路線バスとホテルを組み合わせた企画きっぷの担当もしてましたので、料理の企画などにも入ったり、ある意味では最も深く関わらせて頂いたホテルでした。
しかしなんといっても思い出深いのは、このホテルの結婚式のモデルをさせて頂いたことです。第3セクターに移行後も、スタッフは基本的に変わらず、宮崎交通で運営しておりました。
経営再建にあたり収益のあるブライダル事業に取り組むことになり、「リゾート基金」の給付を受けて結婚式場を作ったのですが、その宣伝のモデルをホテルから頼まれたのです。女性の方はプロのモデルをお願いするものの、男性モデルはお金もないので会社で手当しなければならないということで、お声がかかりました。
このようなモデルようなことは、大学時代にもバイトでしていたことはあったのですが、いかんせん結婚式は初めてです。しかも、ホテルが再出発にあたっての一大企画でしたので最初はお断りしたのですが、ぜひにということでしたので、お世話になったホテルの皆さんのお役にたてるならということで、お引き受けしました。

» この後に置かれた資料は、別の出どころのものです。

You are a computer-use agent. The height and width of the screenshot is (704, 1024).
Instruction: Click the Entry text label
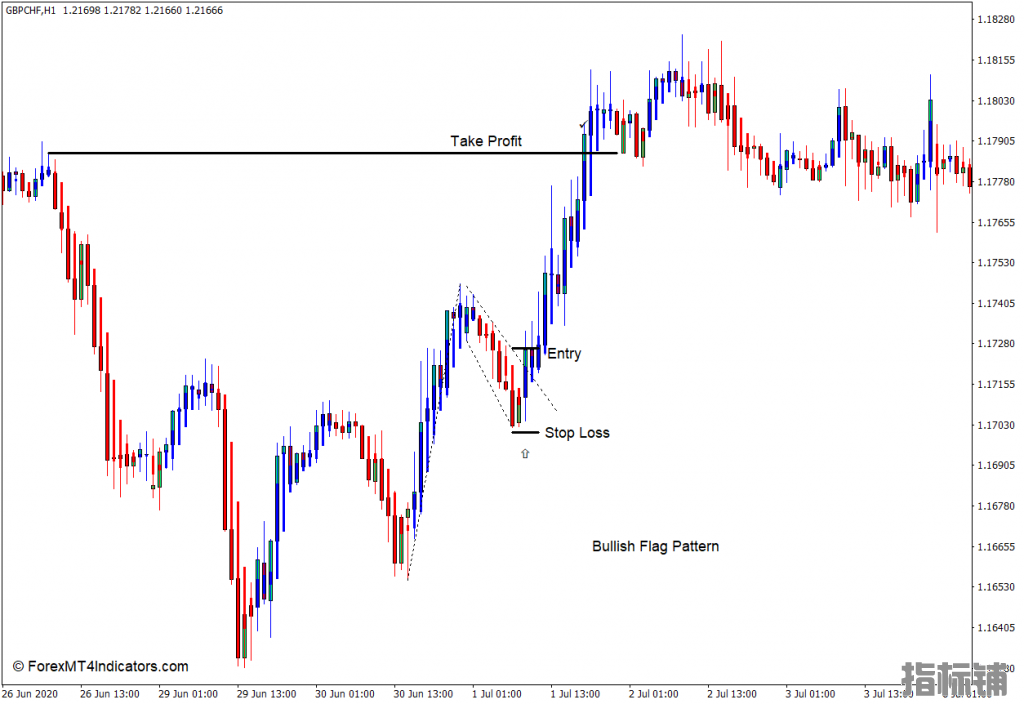tap(564, 354)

事前の衣装合わせに志布志に行き、後日改めて泊まり込みでホテルに行きます。
残念ながら外は大嵐。馬と戯れながらの撮影などはすべてキャンセルし、ひたすら新しく完成した結婚式場での撮影です。
本番でもたぶんやらないであろう5回のお色直しをして、2日間まるまるかけて撮影に臨みました。モデルさんと夕食を一緒に摂ったのですが、私はせっかく来たからとトビウオの刺身やごんぐり(マグロの胃袋)などをガツガツ食べていたのですが、モデルさんは肌が荒れるからと卵の白身とかまぼこしか食べなかったのを覚えています。
撮影が終わり、誰もいない露天風呂に身を沈めます。ホテルには温泉はなかったのですが、鉱火石という特殊な石の入った露天風呂がありました。嵐もピタッとやんで、都井岬らしい本当に美しい満天の星空、そしてそれに灯台の光が矢のように走り去る、そしてまた現れる。平日でお客さんの嵐でお客さんは全くいなかったこともあって、湯船の中でその幻想的な景色を飽かずに眺めていました。
そして出来上がったポスターとCF(コマーシャルフィルム)、ポスターはあちこちに貼られ、CMは宮崎と鹿児島で流されました。
このポスター、となぜかご婦人層に人気が出まして、新聞にも写真のように取り上げられました。

しばらく経って、大淀の宮崎交通本社で仕事していたとき、ホテルの担当の方が来て「続編でしばらく流しますね。あっ、あと取材がありますから。」といわれます。結局写真のような記事が載って、CMは私が宮崎交通を辞めるころまで約2年間放送されていました。もう10年も前のいまでは懐かしい思い出です。
宮崎交通を辞めた後も、ホテルの皆さんには大変お世話になりました。選挙のときも「宮崎に娘がいるから。」と元営業部長から後援会名簿をわざわざお送りくださったり、いつまでも応援して頂きました。
ホテルがどうなるのか、串間市の今後の取り組み如何かもしれませんが、私もできることがないか一生懸命取り組んでいきたいと思います。
ラジオでのホテルのCM「いつまでも~、こころに残る~、都井の岬~観光ホテル!」、このフレーズが頭から離れません。
私にとっても、本当にいつまでも心に残るホテルです。
ありがとう、都井岬観光ホテル!また、逢う日まで。